Peeps (also Parasite Positive) is a 2005 novel by Scott Westerfeld revolving around a parasite which causes people to become cannibalistic and repelled by that which they once loved. It follows the protagonist, Cal Thompson, as he lives with this parasite and tries to uncover a possible threat to the whole population of the world. The apocalyptic threat to the world that begins in Peeps continues in The Last Days, which features some of the same characters.

==Plot summary==
Two days after arriving in New York for college, Cal loses his virginity to a girl who picks him up. From that encounter Cal picks up an STD, but it is an unusual one since it turns its victims into "peeps"—parasite positives—raving cannibalistic monsters with unusual strength, night vision, heightened senses, and an affinity with rats. Cal himself turns out to be immune, but he is a carrier. He gets the strength and senses without the nasty side effects. However, before he knows it, he has infected others.

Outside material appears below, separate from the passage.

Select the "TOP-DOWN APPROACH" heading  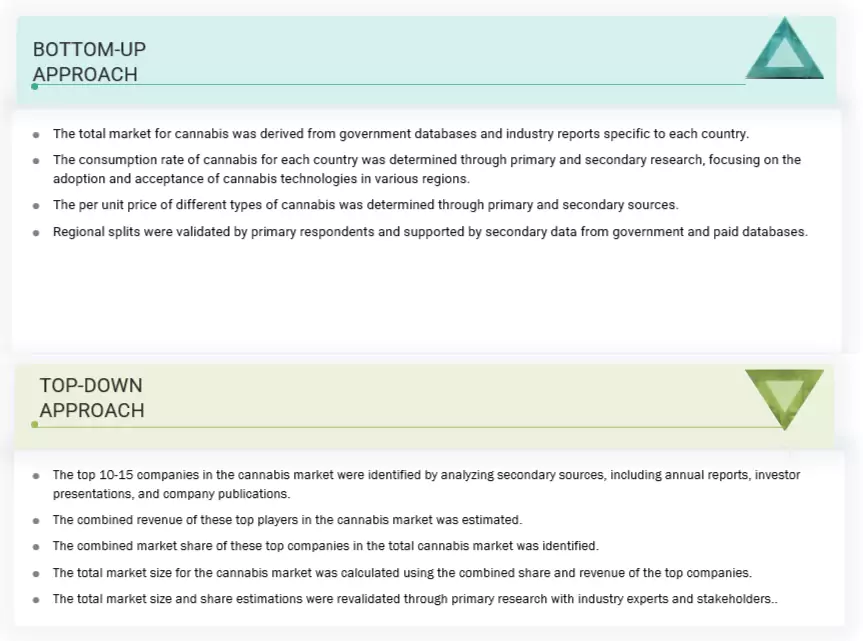click(91, 397)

Cal is recruited by the Night Watch, a secret government organization that has existed for centuries to contain the disease and its victims. His first assignment is to capture all the girls he has infected. But soon Cal realizes that there is more going on than he has been told since the disease is changing in response to mysterious forces from under the earth that are waking up after centuries of slumber.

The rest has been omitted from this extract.